Beberapa poin dalam fatwa tersebut antara lain tentang cara memandikan, yakni dengan mengucurkan air secara merata ke seluruh tubuh jenazah. Selama proses pemandian, jenazah dibiarkan tetap berpakaian. Jika jenazah tidak memungkinkan terkena air, dapat ditayamumkan.
Apabila petugas yang mengurus jenazah berpendapat kondisi jenazah sulit dimandikan atau ditayamumkan, berdasarkan ketentuan fatwa, jenazah dapat langsung dikuburkan.
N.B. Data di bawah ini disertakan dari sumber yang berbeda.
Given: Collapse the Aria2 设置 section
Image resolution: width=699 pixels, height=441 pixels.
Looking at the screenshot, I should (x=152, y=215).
Hal tersebut untuk menghindari faktor yang rentan menyebabkan penularan.
Seusai dikafani, jenazah dimasukkan ke kantong jenazah yang aman dan tidak tembus air. Hal ini untuk mencegah penyebaran virus dan menjaga keselamatan petugas. Jenazah kemudian dimasukkan ke peti jenazah yang tidak tembus air dan udara dengan dimiringkan ke kanan. Hal ini bertujuan agar jenazah menghadap ke arah kiblat saat dikuburkan. Jika setelah dikafani masih terdapat najis pada jenazah, petugas dapat mengabaikan najis tersebut.
Proses penguburan dilakukan dengan memasukkan jenazah bersama petinya ke dalam liang kubur tanpa harus membuka peti, plastik, dan kafan. Penguburan beberapa jenazah dalam satu liang kubur dibolehkan karena darurat sebagaimana diatur dalam ketentuan Fatwa MUI Nomor 34 Tahun 2004 tentang Pengurusan Jenazah (Tajhiz al-Jana’iz) dalam Keadaan Darurat.
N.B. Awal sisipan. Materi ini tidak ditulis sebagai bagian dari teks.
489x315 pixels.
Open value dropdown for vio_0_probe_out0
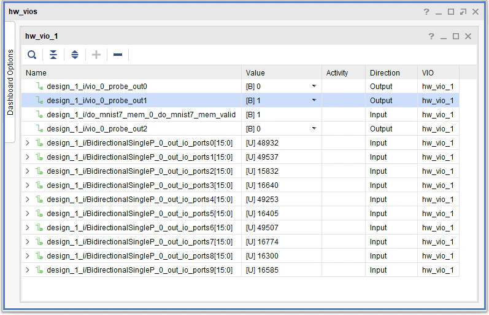tap(314, 86)
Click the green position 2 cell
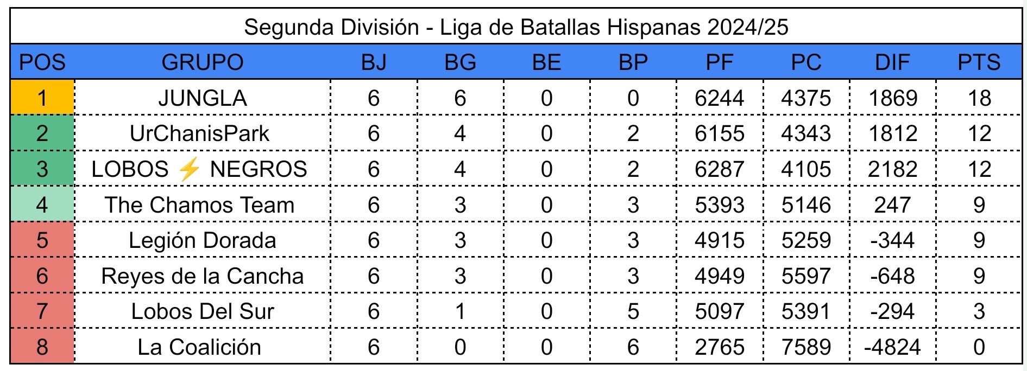1027x371 pixels. [42, 133]
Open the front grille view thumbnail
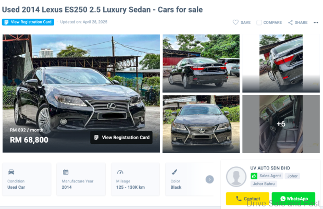323x209 pixels. pos(201,124)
Direktorat Jenderal Bimbingan Masyarakat Katolik Kementerian Agama juga telah mengeluarkan protokol pengurusan jenazah untuk pasien Covid-19. Terdapat tujuh poin dalam protokol tersebut. Poin pertama, pengurusan jenazah dilakukan oleh tenaga kesehatan yang telah ditentukan Kementerian Kesehatan.
Jenazah dipakaikan pakaian sepantasnya sebelum dimasukan ke kantong jenazah berbahan plastik (tidak tembus air) dan peti jenazah. Peti tidak boleh dibuka kecuali untuk situasi mendesak, seperti proses autopsi yang dilakukan pihak berwenang. Kemudian, jenazah bersemayam maksimal empat jam. Khusus pengantaran jenazah ke pemakaman sesuai prosedur dinas kesehatan.
Ibadah pemakaman sesuai prosedur yang ada dengan catatan hanya mengikutsertakan perwakilan keluarga dalam jumlah terbatas berdasarkan petunjuk tenaga kesehatan. Selama ibadah, tetap mematuhi prosedur kesehatan terkait, misalnya sanitasi dan jarak fisik untuk pencegahan Covid-19.
Sebagai bentuk penghormatan terakhir, pemakaman jenazah pasien Covid-19 semestinya diperlakukan sebaik mungkin tanpa mengabaikan masalah kesehatan. Protokol yang dibuat oleh pemerintah ataupun lembaga keagamaan semestinya diikuti agar jenazah dan orang yang ditinggalkan merasa tenang.